Reserved Underscore-Prefixed Keys¶
Keys starting with _ are side-effect directives that control execution state:
| Key | Type | Effect |
|---|---|---|
_route | string | Sets state["route"] for conditional edge routing. Used by switch nodes and AI routers. |
_messages | list | Appended to state["messages"] (the LangGraph message list). Used by agent nodes to persist the full conversation. |
_state_patch | dict | Merged into the global state dict. Protected keys (messages, node_outputs, node_results) cannot be overwritten. |
_delay_seconds | float | Delays enqueuing successor nodes by this many seconds. Used by wait nodes. |
_loop | dict | Contains items list for loop node iteration. |
_subworkflow | dict | Contains child_execution_id for subworkflow nodes waiting on a child. |
_token_usage | dict | Token counts, cost, and tool invocation stats. Accumulated into execution-level totals. |
Legacy Output Format
For backwards compatibility, components that return {"node_outputs": {...}} directly (the legacy format) are also supported. The orchestrator detects this and merges accordingly.
State Management¶
Execution state is stored in Redis with a 1-hour TTL. The state dict contains:
| Key | Description |
|---|---|
messages | LangGraph message list (HumanMessage, AIMessage, ToolMessage, etc.) |
trigger | The trigger payload that started the execution |
user_context | User profile ID and Telegram chat ID |
execution_id | UUID of the current execution |
route | Current routing value for conditional edges |
node_outputs | Dict of {node_id: {port: value}} for all completed nodes |
node_results | Dict of {node_id: NodeResult} for all completed nodes |
current_node | ID of the node currently being executed |
loop | Loop iteration context (item, index, total) when inside a loop body |
State is loaded and saved around each node execution. Multiple RQ workers can process different nodes of the same execution concurrently, with Redis providing the shared state.
Fan-Out and Fan-In¶
The orchestrator supports parallel execution branches:
- Fan-out -- when a node has multiple direct outgoing edges, all target nodes are enqueued simultaneously on RQ.

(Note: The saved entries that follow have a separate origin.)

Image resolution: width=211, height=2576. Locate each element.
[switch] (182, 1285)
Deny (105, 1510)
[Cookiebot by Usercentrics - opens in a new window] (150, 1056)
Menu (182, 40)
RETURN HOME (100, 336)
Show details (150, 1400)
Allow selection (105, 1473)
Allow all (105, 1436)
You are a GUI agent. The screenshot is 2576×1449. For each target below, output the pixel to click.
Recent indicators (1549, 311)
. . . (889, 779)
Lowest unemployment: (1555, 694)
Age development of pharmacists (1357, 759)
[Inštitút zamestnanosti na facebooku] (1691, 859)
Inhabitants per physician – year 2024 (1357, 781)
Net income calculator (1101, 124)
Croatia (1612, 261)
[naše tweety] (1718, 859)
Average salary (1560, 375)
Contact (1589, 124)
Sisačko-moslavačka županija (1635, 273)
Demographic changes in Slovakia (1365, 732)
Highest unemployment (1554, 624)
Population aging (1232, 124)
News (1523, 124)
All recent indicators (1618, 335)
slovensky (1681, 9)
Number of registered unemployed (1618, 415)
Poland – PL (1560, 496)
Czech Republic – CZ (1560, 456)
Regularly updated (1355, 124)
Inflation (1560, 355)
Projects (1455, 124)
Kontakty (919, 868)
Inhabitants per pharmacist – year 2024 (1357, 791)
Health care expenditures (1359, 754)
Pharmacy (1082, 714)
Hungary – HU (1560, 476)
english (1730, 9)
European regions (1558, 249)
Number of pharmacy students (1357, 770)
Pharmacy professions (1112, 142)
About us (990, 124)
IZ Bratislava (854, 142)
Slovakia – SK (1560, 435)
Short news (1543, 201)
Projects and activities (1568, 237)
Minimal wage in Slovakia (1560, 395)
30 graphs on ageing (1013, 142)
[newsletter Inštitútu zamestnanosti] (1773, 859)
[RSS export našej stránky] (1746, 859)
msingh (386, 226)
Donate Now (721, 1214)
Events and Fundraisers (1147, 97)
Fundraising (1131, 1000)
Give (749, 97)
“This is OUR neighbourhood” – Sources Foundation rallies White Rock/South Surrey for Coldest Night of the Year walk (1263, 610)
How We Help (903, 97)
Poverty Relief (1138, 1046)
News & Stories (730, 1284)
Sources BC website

- Fan-in -- merge nodes track incoming edge counts. A merge node only executes when all of its upstream branches have completed. This is tracked with a Redis counter per merge node.
Conditional Routing¶
Switch nodes and AI router nodes set state["route"] via the _route key. The orchestrator matches this value against condition_value on each outgoing conditional edge to determine which branch to take. Only the matched target node is enqueued.
Finalization¶
When all in-flight nodes complete (the Redis counter reaches zero), the orchestrator finalizes:
- Extracts the final output from state (last AI message, or
node_outputs). - Sets
execution.status = "completed"and persists cost data. - Publishes
execution_completedvia WebSocket. - Runs output delivery (Telegram reply, webhook callback, etc.).
- Completes the memory episode for the execution.
- If this is a child execution, resumes the parent at its waiting node.
- Cleans up all Redis keys for the execution.